Given data
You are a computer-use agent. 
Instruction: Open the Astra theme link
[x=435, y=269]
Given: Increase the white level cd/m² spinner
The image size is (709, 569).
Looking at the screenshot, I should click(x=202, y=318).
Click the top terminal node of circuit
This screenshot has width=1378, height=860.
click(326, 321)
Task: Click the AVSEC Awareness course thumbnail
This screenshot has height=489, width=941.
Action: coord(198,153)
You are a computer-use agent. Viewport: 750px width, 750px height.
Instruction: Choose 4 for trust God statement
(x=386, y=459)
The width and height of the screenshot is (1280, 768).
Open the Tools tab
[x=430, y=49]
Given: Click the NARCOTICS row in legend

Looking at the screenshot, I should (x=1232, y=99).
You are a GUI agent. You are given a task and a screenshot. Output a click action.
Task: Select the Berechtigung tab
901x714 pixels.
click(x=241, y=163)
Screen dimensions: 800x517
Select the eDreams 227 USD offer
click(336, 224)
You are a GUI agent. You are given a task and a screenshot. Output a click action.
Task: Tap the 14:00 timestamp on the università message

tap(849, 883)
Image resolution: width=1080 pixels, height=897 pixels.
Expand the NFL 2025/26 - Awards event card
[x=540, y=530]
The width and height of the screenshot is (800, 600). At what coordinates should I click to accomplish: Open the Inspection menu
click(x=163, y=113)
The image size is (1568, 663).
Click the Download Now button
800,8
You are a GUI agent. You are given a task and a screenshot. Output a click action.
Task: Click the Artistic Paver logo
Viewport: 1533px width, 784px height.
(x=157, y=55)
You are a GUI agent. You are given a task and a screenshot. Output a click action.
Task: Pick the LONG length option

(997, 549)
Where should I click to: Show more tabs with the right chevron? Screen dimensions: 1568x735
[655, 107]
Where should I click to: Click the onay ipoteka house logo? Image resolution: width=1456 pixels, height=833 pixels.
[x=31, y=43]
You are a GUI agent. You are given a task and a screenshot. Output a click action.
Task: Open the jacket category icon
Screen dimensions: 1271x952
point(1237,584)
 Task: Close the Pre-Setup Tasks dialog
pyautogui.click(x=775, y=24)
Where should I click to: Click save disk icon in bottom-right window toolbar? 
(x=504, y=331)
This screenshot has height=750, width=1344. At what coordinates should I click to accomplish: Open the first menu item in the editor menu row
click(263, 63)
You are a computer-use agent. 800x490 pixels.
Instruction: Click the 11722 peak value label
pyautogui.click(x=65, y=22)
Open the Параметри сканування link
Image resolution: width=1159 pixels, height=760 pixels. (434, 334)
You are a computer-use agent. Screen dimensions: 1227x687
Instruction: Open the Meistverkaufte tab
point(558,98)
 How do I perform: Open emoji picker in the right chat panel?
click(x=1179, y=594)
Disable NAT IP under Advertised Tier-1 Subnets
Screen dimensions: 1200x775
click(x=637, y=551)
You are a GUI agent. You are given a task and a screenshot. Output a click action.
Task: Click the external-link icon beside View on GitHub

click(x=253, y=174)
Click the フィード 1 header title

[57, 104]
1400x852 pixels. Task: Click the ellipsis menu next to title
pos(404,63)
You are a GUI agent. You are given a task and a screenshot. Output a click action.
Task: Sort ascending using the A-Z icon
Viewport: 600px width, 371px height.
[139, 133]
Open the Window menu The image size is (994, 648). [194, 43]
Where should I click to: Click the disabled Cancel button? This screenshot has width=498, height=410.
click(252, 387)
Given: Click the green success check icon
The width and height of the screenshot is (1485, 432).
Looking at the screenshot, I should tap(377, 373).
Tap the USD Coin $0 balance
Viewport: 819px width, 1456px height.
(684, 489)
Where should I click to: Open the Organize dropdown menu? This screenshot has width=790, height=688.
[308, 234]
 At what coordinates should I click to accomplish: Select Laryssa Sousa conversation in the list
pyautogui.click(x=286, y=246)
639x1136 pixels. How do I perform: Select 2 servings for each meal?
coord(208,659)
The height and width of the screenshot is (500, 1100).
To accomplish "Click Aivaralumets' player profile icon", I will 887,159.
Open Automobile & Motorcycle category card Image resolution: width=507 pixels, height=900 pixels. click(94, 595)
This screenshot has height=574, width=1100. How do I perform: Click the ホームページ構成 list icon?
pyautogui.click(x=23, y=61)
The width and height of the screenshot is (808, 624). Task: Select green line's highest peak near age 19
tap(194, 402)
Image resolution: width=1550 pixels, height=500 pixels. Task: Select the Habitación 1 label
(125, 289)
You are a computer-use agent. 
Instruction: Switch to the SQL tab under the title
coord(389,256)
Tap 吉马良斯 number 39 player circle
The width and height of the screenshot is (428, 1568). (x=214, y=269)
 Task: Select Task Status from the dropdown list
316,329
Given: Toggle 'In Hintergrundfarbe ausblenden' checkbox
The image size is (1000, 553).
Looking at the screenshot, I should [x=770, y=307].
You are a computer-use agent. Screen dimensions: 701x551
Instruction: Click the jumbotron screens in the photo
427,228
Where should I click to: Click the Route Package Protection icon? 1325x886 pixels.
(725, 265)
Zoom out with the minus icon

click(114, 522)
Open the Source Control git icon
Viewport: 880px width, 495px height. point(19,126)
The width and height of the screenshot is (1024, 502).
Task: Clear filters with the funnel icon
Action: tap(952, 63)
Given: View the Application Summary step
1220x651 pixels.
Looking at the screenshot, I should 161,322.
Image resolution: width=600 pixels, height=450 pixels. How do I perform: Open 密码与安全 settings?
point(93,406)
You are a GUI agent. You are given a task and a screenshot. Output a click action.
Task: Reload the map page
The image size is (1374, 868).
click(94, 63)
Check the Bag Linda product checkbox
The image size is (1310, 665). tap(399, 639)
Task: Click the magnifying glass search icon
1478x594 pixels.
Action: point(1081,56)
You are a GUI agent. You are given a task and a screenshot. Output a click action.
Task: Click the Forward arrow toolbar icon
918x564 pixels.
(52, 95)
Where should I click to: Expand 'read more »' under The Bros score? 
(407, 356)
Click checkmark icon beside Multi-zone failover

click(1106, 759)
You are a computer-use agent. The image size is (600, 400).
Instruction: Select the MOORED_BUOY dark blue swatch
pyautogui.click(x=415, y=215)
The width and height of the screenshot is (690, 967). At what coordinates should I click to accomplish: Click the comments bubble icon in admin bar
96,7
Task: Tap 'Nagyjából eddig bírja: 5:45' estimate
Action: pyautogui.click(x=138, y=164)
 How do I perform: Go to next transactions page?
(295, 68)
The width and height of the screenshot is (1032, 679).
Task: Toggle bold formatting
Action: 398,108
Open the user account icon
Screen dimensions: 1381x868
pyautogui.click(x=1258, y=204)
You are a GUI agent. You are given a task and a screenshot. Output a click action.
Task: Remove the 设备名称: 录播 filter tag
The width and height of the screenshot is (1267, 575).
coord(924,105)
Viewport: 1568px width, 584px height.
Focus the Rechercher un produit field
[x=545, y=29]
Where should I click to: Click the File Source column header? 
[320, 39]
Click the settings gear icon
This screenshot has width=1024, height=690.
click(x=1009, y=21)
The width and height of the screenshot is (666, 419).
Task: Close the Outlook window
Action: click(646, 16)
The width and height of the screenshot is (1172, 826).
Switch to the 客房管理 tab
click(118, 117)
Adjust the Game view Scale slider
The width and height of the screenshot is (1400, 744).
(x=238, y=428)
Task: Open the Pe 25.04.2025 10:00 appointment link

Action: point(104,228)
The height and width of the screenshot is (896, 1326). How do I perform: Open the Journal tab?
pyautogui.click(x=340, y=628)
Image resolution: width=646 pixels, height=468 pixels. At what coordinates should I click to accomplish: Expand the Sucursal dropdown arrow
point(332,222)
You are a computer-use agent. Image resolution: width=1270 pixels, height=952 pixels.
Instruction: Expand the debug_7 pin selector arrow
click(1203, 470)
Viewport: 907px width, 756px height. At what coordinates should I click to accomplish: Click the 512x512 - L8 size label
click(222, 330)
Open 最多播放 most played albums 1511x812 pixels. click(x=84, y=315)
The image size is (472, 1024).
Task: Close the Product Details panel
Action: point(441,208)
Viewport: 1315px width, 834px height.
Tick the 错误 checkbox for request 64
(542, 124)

What is needed
The answer must consist of every line in the records above that contains the word "category".

Result below
Task: Open the jacket category icon
Open Automobile & Motorcycle category card Image resolution: width=507 pixels, height=900 pixels. click(94, 595)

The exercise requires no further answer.